Given data.

········

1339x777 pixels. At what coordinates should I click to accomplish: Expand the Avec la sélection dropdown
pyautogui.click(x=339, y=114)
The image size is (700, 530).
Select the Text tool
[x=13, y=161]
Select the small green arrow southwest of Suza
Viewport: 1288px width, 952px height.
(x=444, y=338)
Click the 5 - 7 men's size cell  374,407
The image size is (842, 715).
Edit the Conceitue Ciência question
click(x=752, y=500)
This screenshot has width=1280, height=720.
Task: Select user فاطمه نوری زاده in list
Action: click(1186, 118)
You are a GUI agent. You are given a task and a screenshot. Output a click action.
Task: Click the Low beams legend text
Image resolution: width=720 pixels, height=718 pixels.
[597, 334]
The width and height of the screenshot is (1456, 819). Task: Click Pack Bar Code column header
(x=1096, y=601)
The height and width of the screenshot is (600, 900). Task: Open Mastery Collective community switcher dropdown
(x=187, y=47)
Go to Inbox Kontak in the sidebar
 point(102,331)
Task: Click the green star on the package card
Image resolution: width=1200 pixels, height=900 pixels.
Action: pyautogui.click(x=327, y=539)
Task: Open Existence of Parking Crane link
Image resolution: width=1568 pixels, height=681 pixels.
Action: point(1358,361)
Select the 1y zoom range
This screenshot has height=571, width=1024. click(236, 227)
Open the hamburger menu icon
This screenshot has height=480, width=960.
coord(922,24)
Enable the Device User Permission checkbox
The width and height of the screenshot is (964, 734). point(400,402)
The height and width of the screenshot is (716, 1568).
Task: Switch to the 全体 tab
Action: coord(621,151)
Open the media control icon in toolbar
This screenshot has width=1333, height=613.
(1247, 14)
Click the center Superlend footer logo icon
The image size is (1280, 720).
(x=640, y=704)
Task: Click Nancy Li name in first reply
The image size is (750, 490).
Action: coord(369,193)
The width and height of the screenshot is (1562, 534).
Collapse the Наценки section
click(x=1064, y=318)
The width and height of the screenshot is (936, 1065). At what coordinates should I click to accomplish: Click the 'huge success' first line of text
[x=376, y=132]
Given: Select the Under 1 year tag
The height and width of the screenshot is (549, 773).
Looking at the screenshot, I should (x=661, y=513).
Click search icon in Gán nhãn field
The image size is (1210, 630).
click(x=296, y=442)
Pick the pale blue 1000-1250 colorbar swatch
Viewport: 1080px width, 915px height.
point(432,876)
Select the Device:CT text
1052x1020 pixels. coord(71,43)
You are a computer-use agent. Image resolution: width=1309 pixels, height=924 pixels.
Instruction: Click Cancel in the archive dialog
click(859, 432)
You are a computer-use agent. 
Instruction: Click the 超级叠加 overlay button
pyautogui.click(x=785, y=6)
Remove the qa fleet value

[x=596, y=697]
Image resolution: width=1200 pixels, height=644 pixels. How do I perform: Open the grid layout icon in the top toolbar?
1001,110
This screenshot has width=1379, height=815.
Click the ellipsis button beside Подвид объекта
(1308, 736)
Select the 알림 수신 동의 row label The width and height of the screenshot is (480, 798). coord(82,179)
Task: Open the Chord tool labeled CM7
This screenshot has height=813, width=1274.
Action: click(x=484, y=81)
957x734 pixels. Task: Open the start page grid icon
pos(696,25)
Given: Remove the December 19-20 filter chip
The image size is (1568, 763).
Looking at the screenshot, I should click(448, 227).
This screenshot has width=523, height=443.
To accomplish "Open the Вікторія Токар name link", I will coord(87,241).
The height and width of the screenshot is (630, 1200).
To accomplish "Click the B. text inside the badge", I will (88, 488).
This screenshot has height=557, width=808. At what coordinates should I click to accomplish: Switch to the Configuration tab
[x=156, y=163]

········

Exercise description. Each line between the start of the listing above and the line containing "The image size is (842, 715).", with both ends counted, is to be set down unchanged.

Response to this exercise.
1339x777 pixels. At what coordinates should I click to accomplish: Expand the Avec la sélection dropdown
pyautogui.click(x=339, y=114)
The image size is (700, 530).
Select the Text tool
[x=13, y=161]
Select the small green arrow southwest of Suza
Viewport: 1288px width, 952px height.
(x=444, y=338)
Click the 5 - 7 men's size cell  374,407
The image size is (842, 715).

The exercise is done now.